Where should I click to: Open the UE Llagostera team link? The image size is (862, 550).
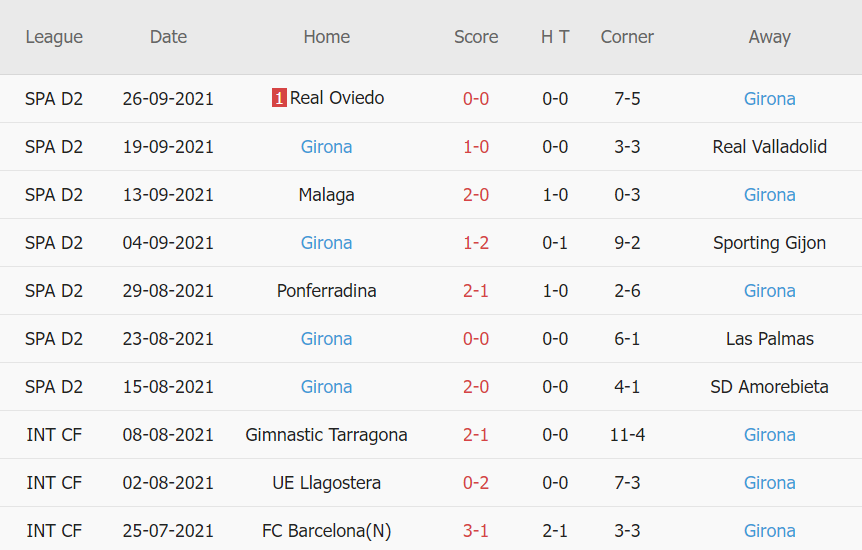coord(326,483)
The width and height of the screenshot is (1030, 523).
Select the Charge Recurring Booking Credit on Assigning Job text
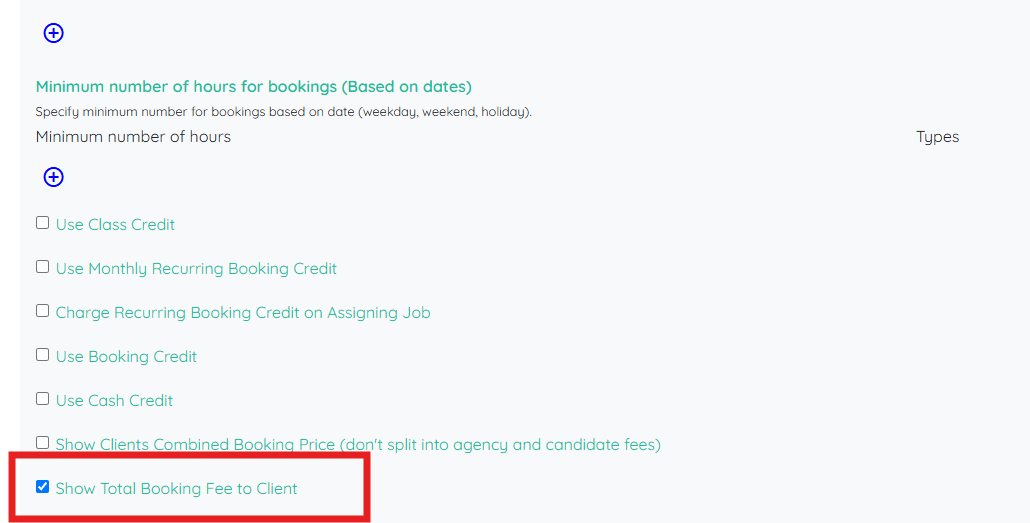[243, 313]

-- BRIEF --
In your answer, set down the full listing word for word and include no pictures.

-- SOLUTION --
Where should I click to: Open the UE Llagostera team link? The image size is (862, 550).
coord(326,483)
The width and height of the screenshot is (1030, 523).
Select the Charge Recurring Booking Credit on Assigning Job text
[243, 313]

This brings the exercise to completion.